Acid Survivors Foundation
2011 marked twelfth anniversary of emergence of Acid Survivors Foundation (ASF).As we look back, we can take pride in what the organization has accomplished over the years. ASF has achieved many milestones that have resulted in significant reduction in the number of acid attacks over the years. ASF's relentless advocacy initiatives engaging multiple stakeholders including the Government have led to unprecedented institutional and policy reforms. Bangladesh is the only country to have enacted two laws in 2002 - one to provide for exemplary punishment against perpetrators of acid violence, and the other to establish effective control over the availability of acid. Following this example, activists in India, Pakistan and Cambodia are advocating for acid control laws to be introduced in their respective countries. ASF's unique model combining preventive action with highly sensitive range of support services to the survivors is being replicated internationally. ASF has been able to provide quality burn care services to survivors in its hospital and is continuously searching for ways to improve these services. I would like to recognize the vital role that government, NGOs, wider civil society and the media have played in the last twelve years to help ASF address the issue of acid violence. This collaboration is an excellent example of how private, public, and non-governmental sector sectors can join forces to battle social injustice. ASF's advocacy has led to the establishment of National Acid Control Council (NACC) and District Acid Control Committees (DACCs) which are also examples of good practice in Government-NGO joint efforts. In the coming years ASF will continue to explore ways to strengthen such partnerships.

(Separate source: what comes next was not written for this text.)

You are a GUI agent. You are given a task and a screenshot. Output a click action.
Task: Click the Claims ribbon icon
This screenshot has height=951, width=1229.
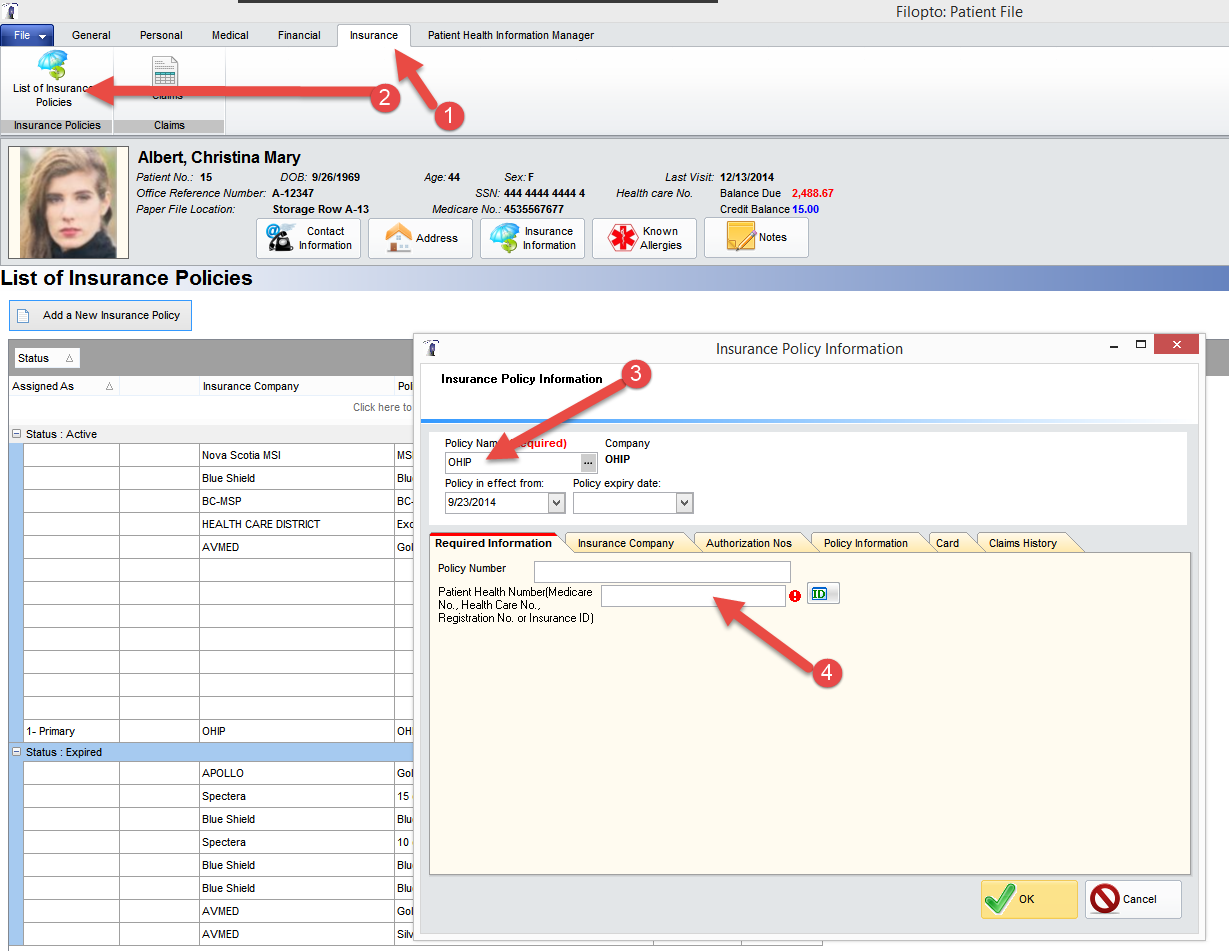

Though our achievements are many, there remain a number of challenges that we continue to face. Failure to bring perpetrators to justice is a crucial challenge and it prevents survivors to fully come to terms with the tragedy and move on with their lives. An effective and accountable justice system is fundamental to protecting survivor's rights and ASF will continue to work in this area to ensure that survivor's have access to their rights. Another challenge is to work with the government to ensure that public money allocated for the purpose of survivor's rehabilitation is disbursed to real target beneficiaries and utilized properly for their sustainable rehabilitation. To cap it all, a continued challenge for ASF is to ensure that acid victims, especially women and children become fully participating members of society with equal rights and that they are able to live with dignity.
ASF would not be where it is today without the generous cooperation and support of the government, international donors, corporate bodies, many individuals, NGOs and media who have supported our cause nationally and locally. I take this opportunity to acknowledge their contribution on behalf of ASF's Board of Trustees and express our deepest gratitude to all supporters, partners, and stakeholders. I also take this opportunity to express my sincere appreciation to my colleagues in the ASF board for their valuable contribution and unfaltering commitment. I would like to commend our Executive Director for her outstanding leadership as well as the management team and other members of the staff for their tireless work and devotion.
Last but not least, words cannot express the admiration and respect I have for my dear survivors, I am truly humbled be their courage and strength. They remain an inspiration for me personally and for ASF. Each of them is a shining example of determination to live a normal life with heads held high. As the pages that follow here show, the extraordinary courage and resilience of the survivors have been the largest contributing factor to ASF's success.